_Task to complete_
Output the lines from the one holding "You are a computer-use" to the end of the entries that follow, exactly and only those, minus any pictures.
= Beginning of Section =
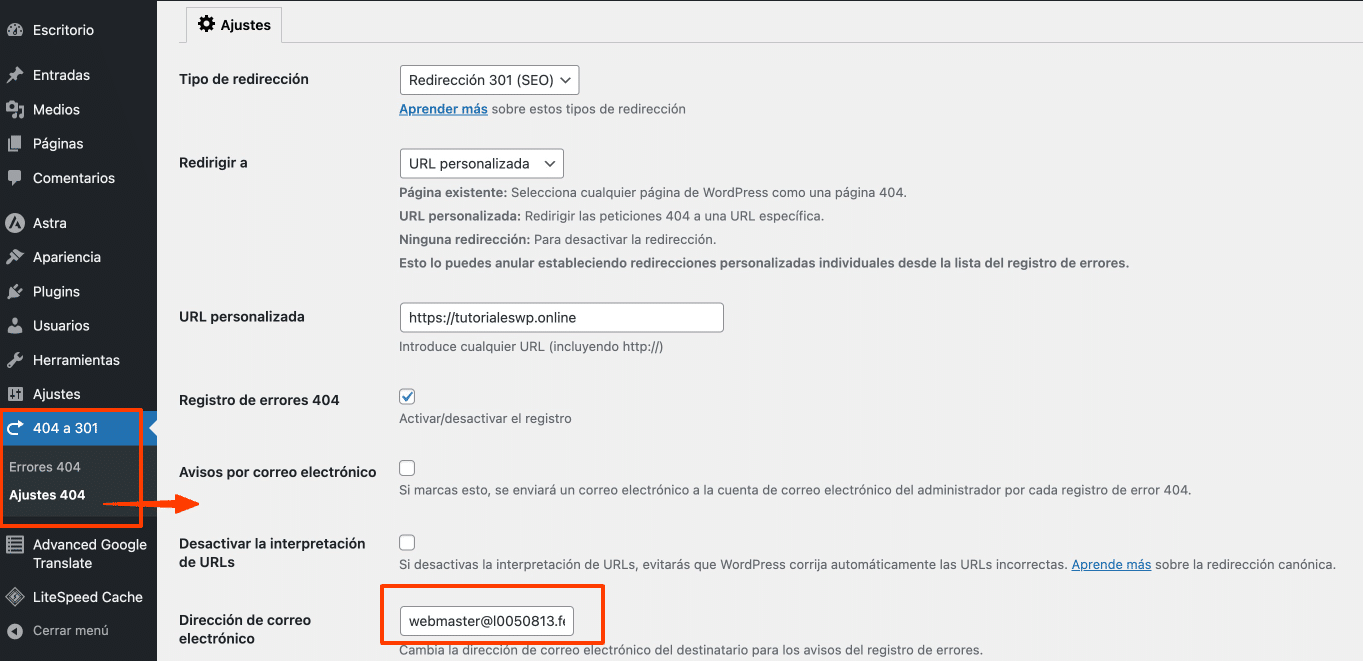This screenshot has height=661, width=1363.
Task: Click the URL personalizada text field
Action: 561,318
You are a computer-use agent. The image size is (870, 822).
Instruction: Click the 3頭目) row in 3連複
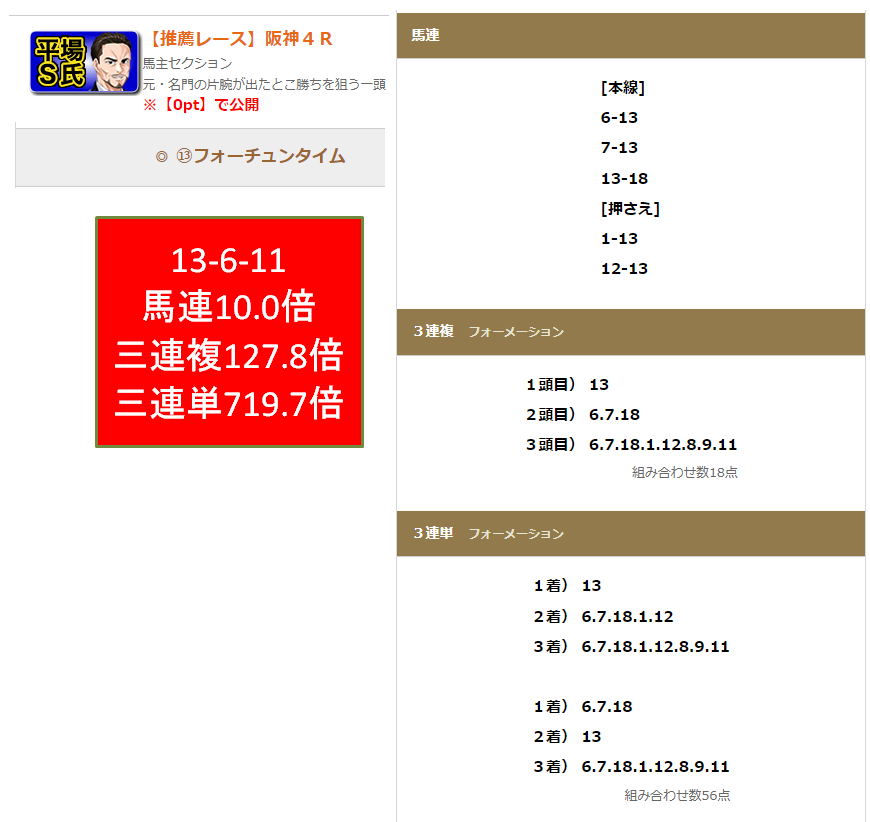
= End of Section =
_Exercise solution_
You are a computer-use agent. The image size is (870, 822).
Instruction: Click the 3頭目) row in 3連複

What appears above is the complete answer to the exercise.